* _Work order_
Would you please print exactly the lines that run from the one with "Given: Click the Template name label" to the last line of the data, both included, without any pictures?

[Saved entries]
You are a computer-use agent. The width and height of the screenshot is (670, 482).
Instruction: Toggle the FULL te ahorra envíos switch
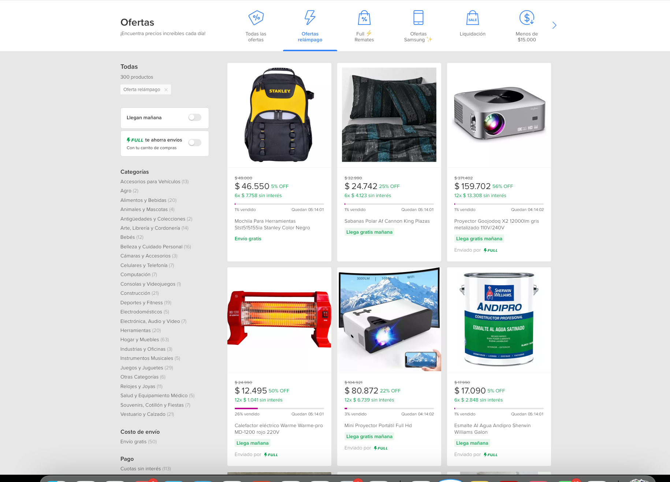(195, 143)
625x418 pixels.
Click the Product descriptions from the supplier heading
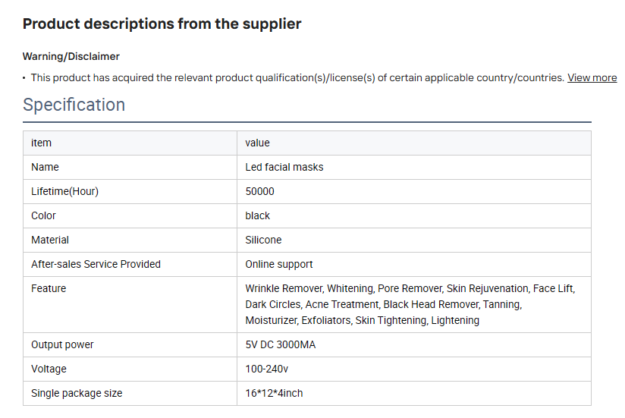pyautogui.click(x=162, y=24)
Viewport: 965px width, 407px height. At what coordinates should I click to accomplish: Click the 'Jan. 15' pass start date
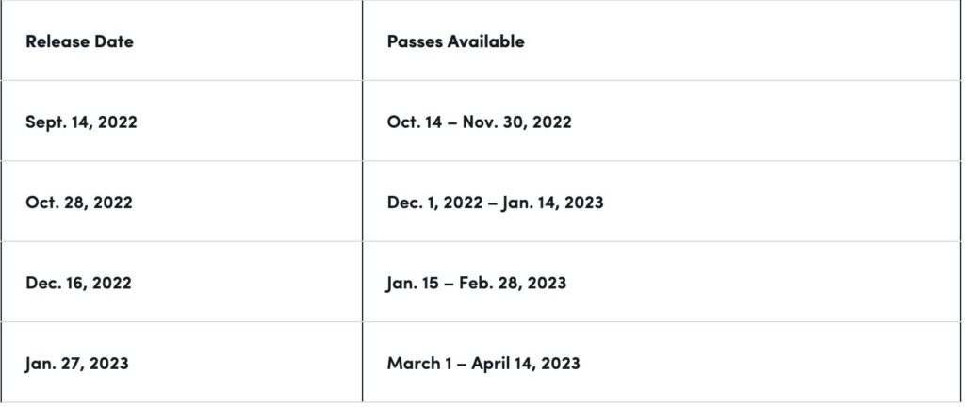pos(414,283)
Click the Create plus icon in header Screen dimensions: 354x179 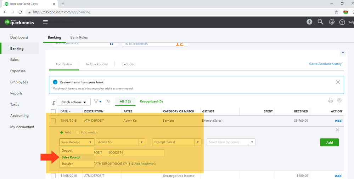pos(309,22)
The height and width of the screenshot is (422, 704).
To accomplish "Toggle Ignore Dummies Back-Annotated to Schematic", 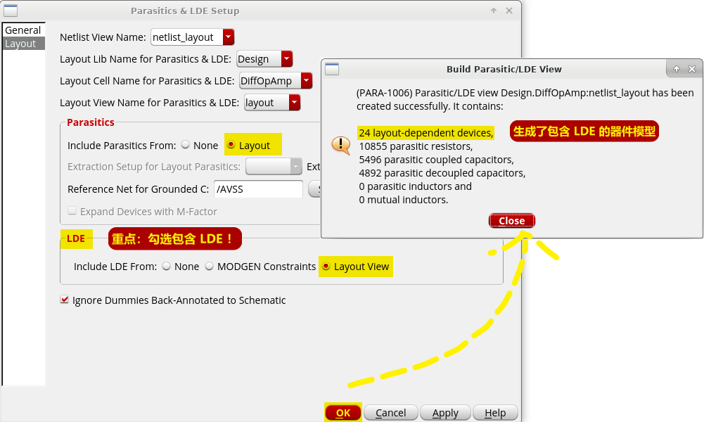I will (65, 300).
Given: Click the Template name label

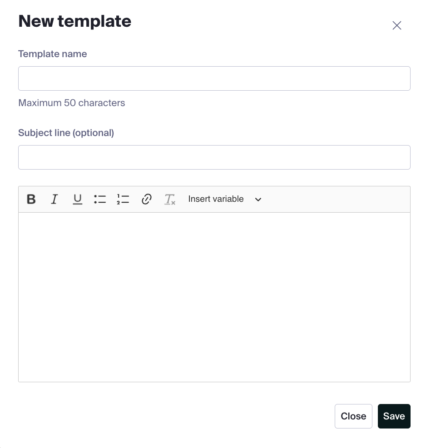Looking at the screenshot, I should click(53, 54).
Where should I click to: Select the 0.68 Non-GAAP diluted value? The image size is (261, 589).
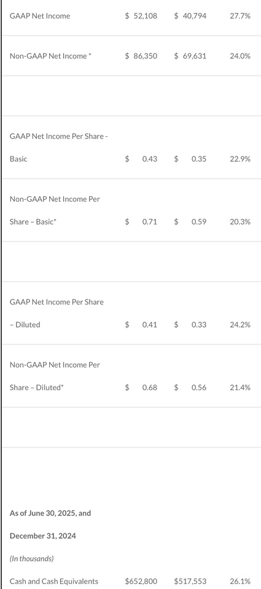(150, 387)
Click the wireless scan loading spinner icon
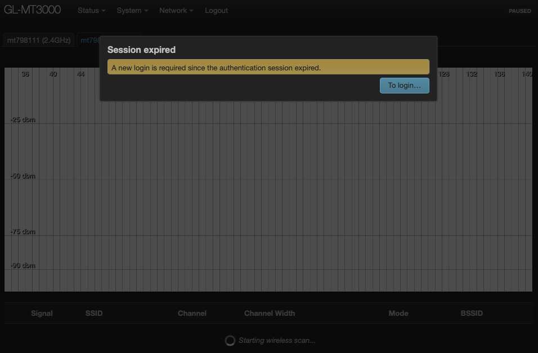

* _The completed task_
Given: Click the Template name label

Looking at the screenshot, I should click(53, 54).
Where should I click to: Select the 0.68 Non-GAAP diluted value? The image size is (261, 589).
(150, 387)
Click the wireless scan loading spinner icon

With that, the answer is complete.